_What you have to do_:
In the data that follows, find the line with "You are a computer-use"; transcribe it, every later line up to the one with "Instruction: Apply strikethrough formatting", and that line as well, exactly and with no others.

_Input data_:
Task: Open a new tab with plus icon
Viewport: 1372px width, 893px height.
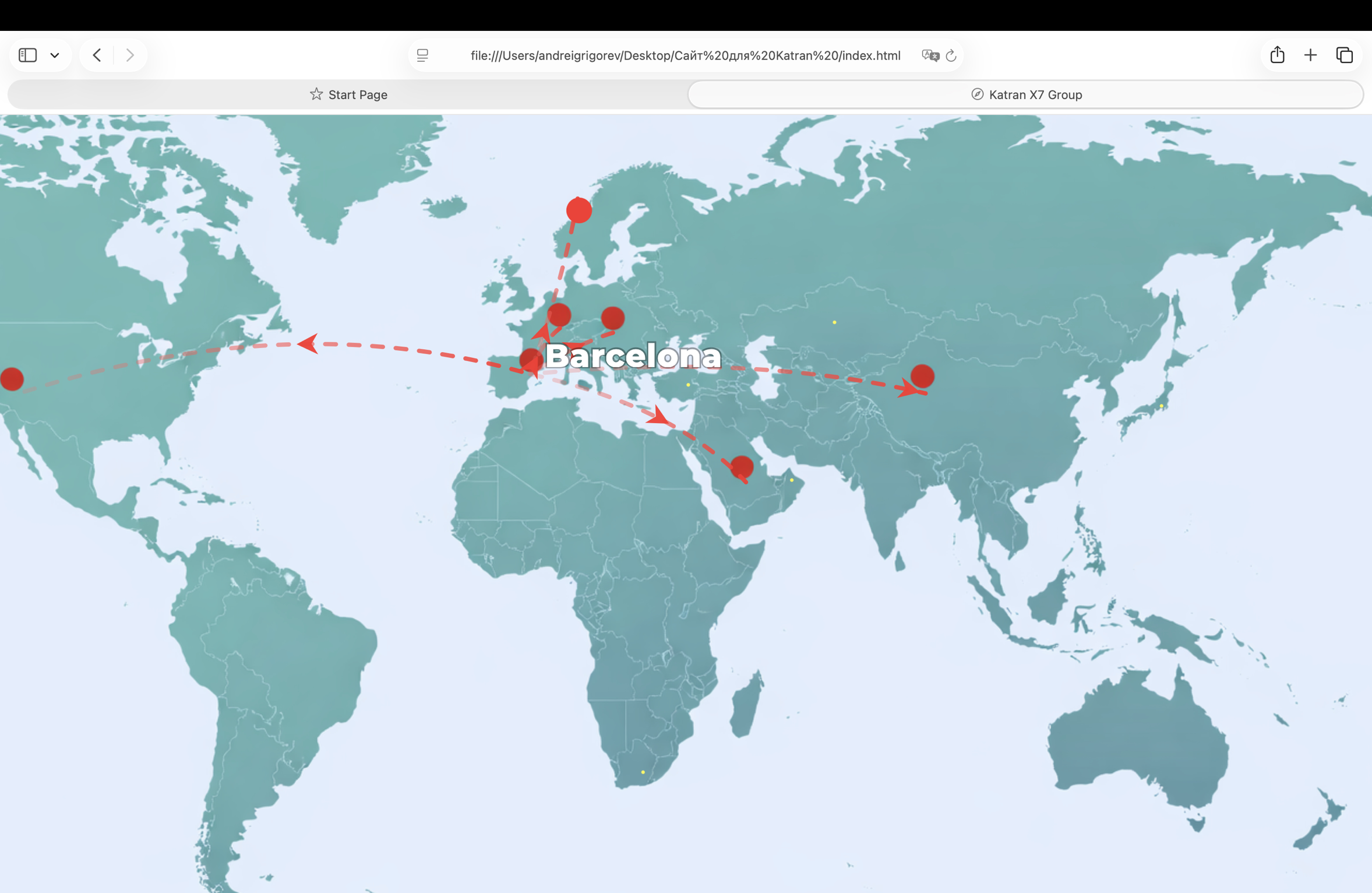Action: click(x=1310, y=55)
...
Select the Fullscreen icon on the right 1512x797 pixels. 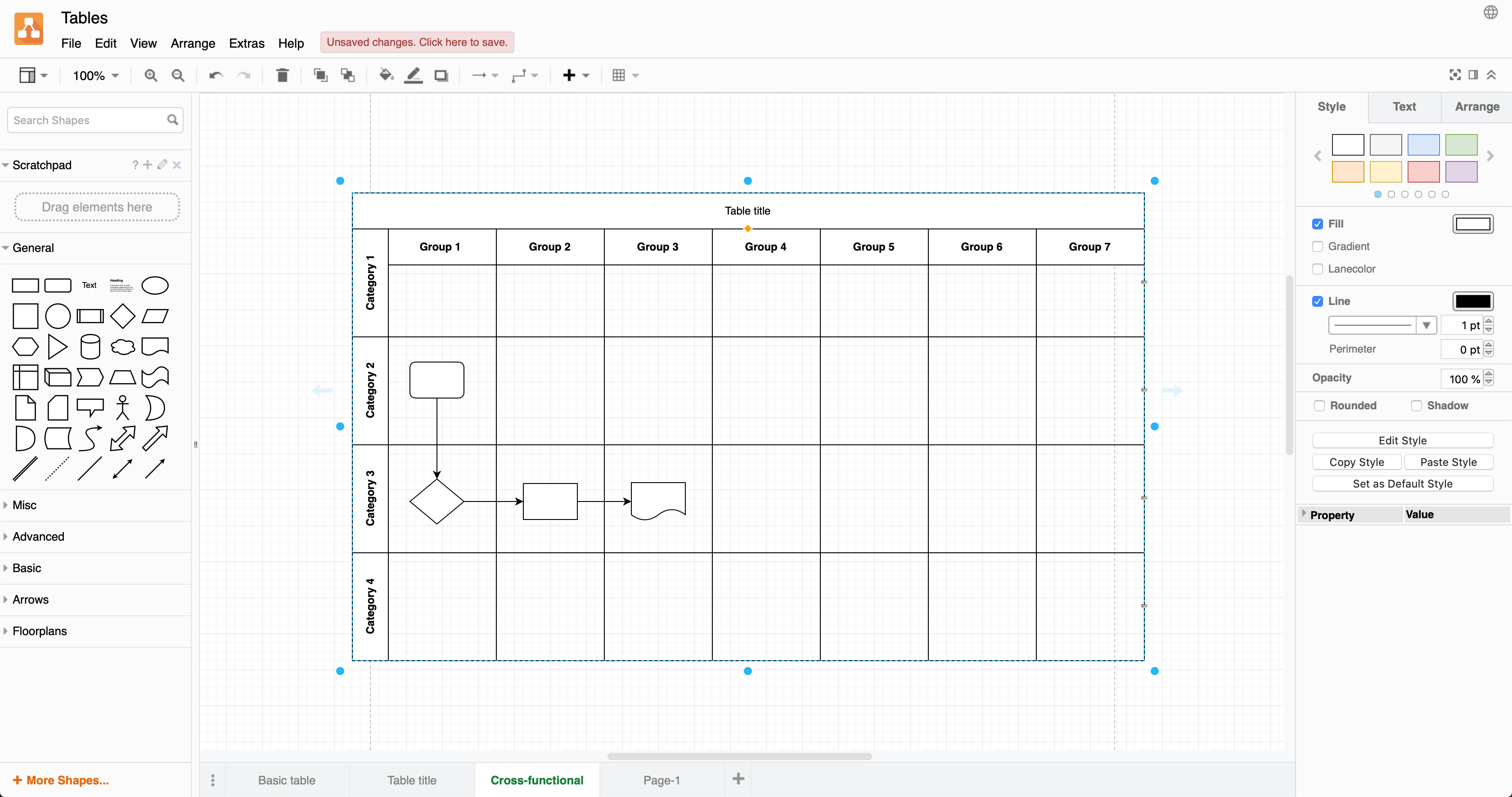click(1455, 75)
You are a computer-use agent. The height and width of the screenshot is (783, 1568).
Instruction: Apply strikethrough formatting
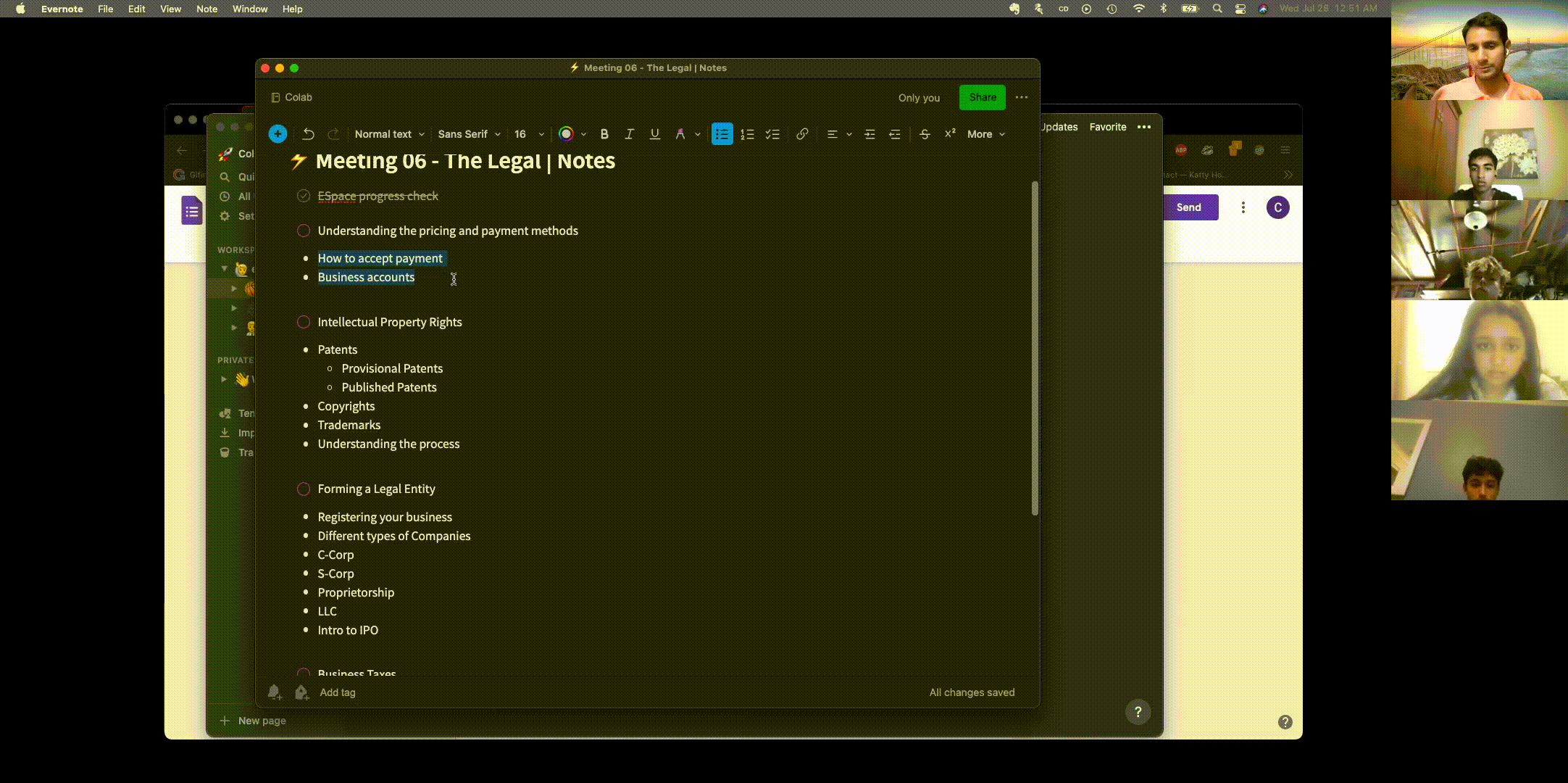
==
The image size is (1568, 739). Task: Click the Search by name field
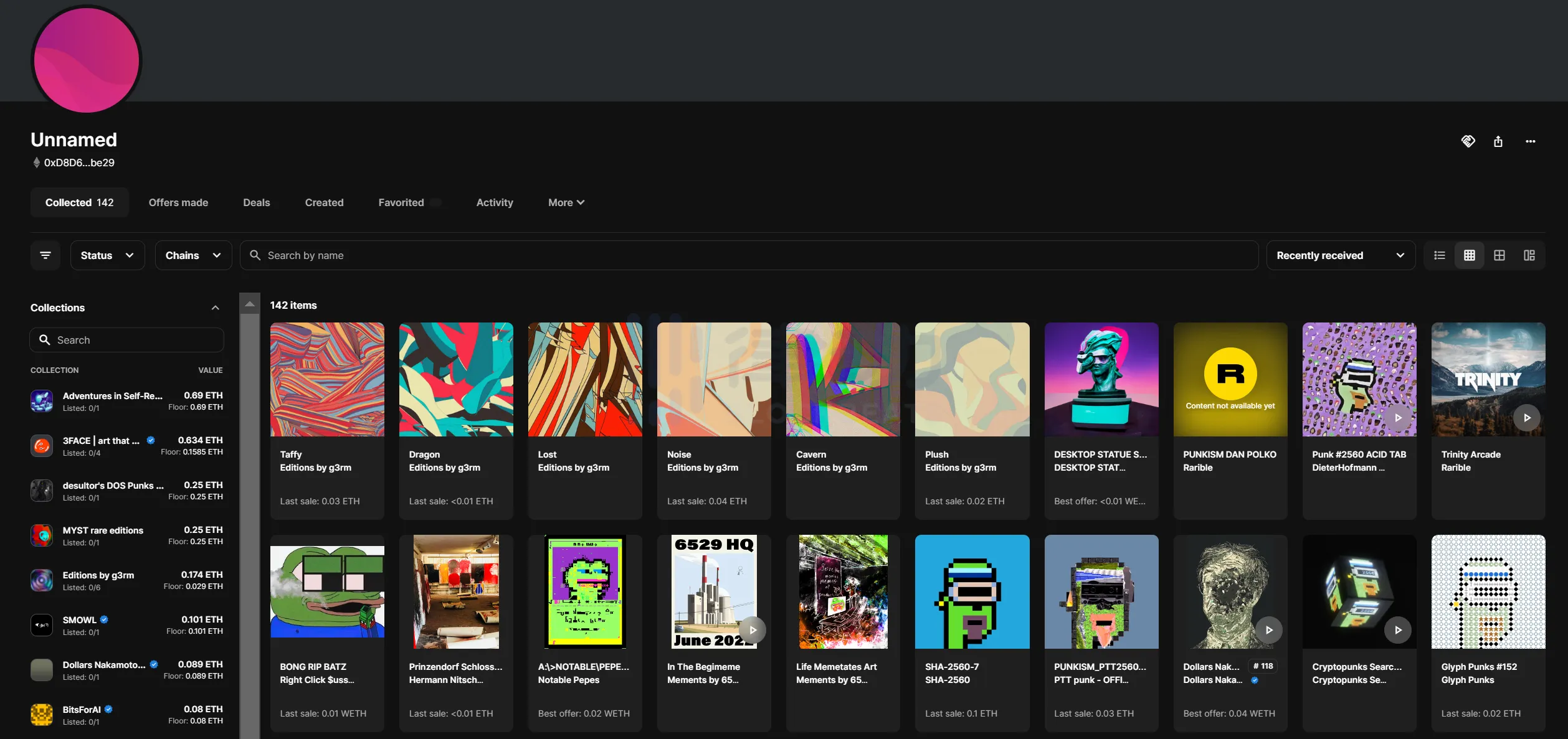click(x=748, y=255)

_Written solution_:
You are a computer-use agent. The height and width of the screenshot is (783, 1568).
Instruction: Apply strikethrough formatting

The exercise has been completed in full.